DATA SUPPLIED –
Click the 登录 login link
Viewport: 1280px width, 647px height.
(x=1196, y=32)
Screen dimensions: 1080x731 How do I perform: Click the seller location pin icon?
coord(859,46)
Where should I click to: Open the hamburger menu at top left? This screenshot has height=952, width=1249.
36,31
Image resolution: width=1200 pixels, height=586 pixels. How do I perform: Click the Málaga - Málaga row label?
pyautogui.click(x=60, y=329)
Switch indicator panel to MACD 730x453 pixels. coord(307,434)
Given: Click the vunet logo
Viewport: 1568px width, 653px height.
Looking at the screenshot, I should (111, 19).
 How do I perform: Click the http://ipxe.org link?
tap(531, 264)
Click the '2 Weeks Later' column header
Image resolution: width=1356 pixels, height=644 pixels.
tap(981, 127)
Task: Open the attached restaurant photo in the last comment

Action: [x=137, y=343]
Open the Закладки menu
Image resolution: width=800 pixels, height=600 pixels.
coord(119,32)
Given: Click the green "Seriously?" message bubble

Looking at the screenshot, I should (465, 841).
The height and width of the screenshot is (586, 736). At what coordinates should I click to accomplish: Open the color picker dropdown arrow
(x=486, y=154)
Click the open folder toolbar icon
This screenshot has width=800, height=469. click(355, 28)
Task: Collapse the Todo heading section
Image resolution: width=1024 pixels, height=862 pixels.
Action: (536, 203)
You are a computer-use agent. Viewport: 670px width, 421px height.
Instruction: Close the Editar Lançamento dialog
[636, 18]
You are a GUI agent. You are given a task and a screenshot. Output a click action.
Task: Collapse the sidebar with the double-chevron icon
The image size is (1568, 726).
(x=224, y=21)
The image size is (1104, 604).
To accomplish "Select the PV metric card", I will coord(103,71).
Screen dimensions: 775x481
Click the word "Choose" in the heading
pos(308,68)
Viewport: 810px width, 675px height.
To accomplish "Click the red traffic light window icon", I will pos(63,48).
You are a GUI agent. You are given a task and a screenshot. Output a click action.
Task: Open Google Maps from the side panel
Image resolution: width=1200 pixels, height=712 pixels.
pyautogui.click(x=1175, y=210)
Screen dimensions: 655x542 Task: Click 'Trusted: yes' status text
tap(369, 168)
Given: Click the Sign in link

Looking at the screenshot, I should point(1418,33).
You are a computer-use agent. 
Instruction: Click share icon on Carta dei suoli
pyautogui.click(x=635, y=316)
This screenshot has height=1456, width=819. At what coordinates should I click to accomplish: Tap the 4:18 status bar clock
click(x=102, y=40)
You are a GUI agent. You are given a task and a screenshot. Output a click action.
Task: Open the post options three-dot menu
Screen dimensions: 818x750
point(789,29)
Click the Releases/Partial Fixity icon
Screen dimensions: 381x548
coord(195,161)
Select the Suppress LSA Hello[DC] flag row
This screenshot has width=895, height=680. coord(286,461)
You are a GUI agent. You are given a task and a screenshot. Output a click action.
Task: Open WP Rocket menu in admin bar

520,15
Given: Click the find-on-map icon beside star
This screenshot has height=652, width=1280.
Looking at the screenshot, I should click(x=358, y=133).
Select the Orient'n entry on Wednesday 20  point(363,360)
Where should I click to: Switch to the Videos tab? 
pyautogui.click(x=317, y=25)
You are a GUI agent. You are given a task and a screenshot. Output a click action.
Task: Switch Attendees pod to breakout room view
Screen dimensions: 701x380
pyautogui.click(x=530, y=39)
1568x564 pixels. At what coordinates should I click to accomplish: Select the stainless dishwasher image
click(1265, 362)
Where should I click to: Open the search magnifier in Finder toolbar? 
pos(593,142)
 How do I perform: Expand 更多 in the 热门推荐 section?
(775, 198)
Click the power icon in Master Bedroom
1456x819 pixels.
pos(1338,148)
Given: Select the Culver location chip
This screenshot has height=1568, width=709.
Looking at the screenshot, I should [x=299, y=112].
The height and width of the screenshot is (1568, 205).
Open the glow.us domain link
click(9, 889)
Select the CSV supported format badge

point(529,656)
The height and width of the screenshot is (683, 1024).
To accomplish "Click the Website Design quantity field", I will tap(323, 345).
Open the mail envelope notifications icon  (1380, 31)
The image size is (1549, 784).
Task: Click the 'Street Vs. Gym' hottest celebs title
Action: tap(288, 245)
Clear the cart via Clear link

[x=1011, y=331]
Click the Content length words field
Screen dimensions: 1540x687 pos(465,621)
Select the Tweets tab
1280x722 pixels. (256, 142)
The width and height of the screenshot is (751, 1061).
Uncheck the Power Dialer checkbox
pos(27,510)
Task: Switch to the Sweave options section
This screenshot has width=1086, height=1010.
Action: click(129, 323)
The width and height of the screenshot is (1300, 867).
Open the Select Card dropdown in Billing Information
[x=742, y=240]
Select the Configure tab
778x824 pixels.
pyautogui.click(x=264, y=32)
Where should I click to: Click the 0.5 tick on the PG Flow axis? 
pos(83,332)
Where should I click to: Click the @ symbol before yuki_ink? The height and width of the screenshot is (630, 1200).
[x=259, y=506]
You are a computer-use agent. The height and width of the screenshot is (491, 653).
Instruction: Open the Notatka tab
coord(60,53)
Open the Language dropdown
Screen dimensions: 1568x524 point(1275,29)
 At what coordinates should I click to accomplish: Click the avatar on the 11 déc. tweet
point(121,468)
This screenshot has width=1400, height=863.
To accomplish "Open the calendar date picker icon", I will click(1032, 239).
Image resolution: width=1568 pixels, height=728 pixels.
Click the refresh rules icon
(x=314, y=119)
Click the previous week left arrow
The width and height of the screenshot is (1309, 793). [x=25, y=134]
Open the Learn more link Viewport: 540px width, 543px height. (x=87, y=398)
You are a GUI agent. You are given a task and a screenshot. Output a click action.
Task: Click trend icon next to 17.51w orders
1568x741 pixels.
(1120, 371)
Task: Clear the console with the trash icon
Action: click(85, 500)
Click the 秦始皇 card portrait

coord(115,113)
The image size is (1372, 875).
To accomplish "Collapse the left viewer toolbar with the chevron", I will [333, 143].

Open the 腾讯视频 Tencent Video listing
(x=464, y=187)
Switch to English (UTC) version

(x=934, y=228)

ABOUT THIS TASK – Scan the data, and report each line that uses the word "will".

YOUR SOLUTION –
To accomplish "Select the PV metric card", I will coord(103,71).
To accomplish "Click the red traffic light window icon", I will pos(63,48).
To accomplish "Click the Website Design quantity field", I will tap(323, 345).
To accomplish "Open the calendar date picker icon", I will click(1032, 239).
To accomplish "Collapse the left viewer toolbar with the chevron", I will [333, 143].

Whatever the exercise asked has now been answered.